Thursday, April 25, 2013


Yankee Captain James McKnight’s regular battery had already been overrun once that foggy morning at Cedar Cree, losing a gun and several men. Now as part of Getty’s Division they waited on a low hill outside Middletown, Va. As another Rebel attack materialized out of the mist, the gunners gaped at the Confederate skirmishers loping wolf-like up the hill, howling their trademark yell.

“I could not believe they were actually going to close with us,” said one “until the men on the remaining gun of the left section abandoned it and retreated toward the old graveyard wall. Their front line was not in order, but there was an officer leading them and I distinctly heard him shout: Rally on the Battery! Rally on the Battery!” 

The Yankee gunners managed to fire off a last shot of double canister, “but as the Rebel veterans understood this kind of business they opened out so that the charge did not hit any of them.”In a moment the Southerners fell in amongst the gunners, as one recalled, “amid smoke, fog, wreck, yells, clash and confusion…man to man, hand to hand, with bayonets and musket butt on their side and revolvers, rammers and hand spikes on ours!” 

The gunner’s confusion is understandable.

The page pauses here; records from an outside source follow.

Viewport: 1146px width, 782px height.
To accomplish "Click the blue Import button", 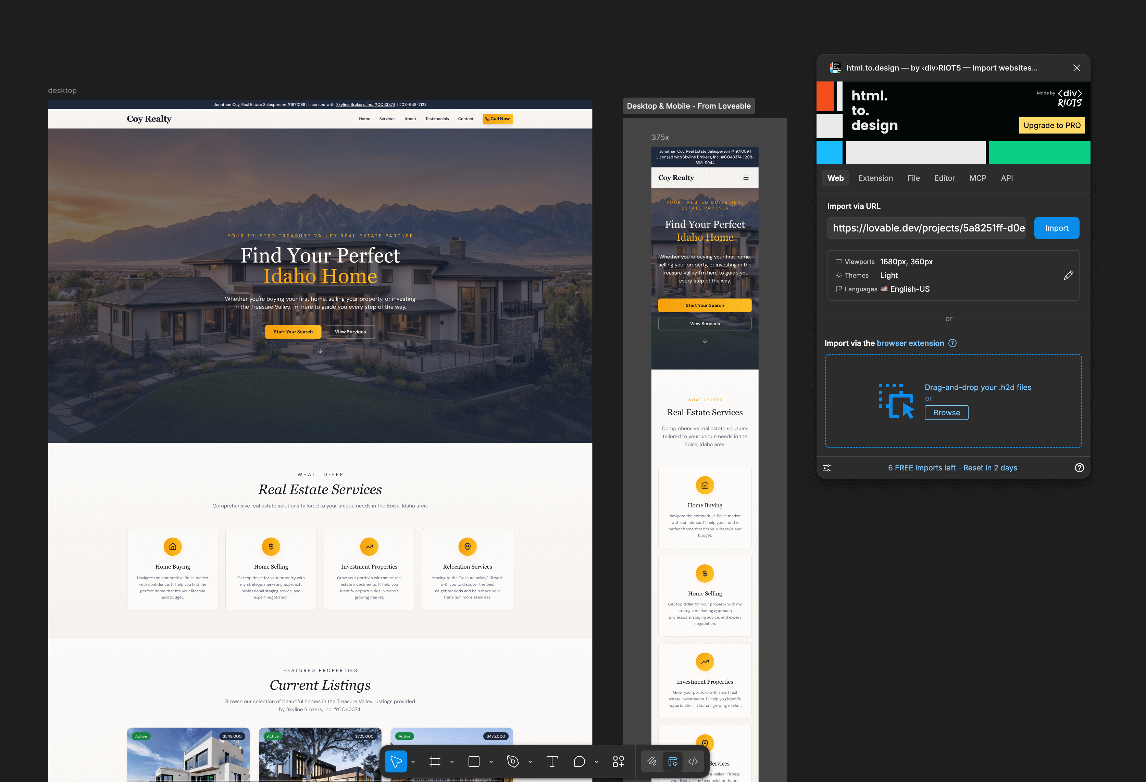I will tap(1056, 228).
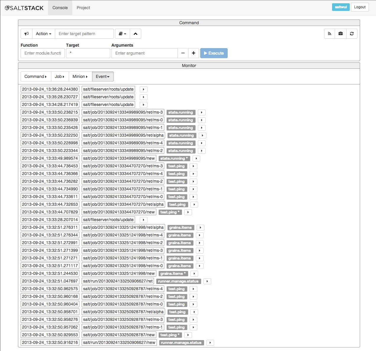Viewport: 376px width, 351px height.
Task: Collapse the Command panel with the chevron button
Action: click(x=135, y=33)
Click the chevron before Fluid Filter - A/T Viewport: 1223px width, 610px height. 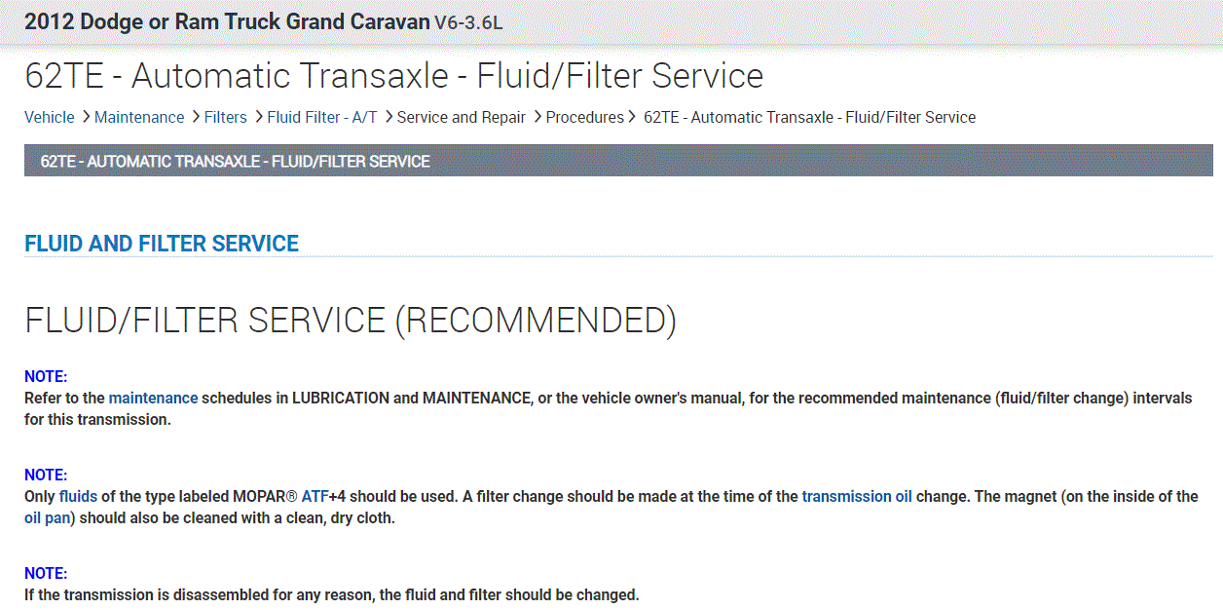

Skirmishers were simply not supposed to close with a strongly defended enemy position, much less assault it. They did not know that they faced Ramseur’s Division’s elite Corps of Sharpshooters, the shock troops of the Confederacy. 

They were, as one former member put it, “the spike head of the Toledo Steel” that led both the advance and retreat of the army. The sharpshooters served not only as skirmishers in the usual sense, but instead as powerful combat units in their own right. As a tactical innovation, the Confederate sharpshooters were years ahead of their time, presaging both the “open order” of the late nineteenth century and the German Stosstruppen of World War I.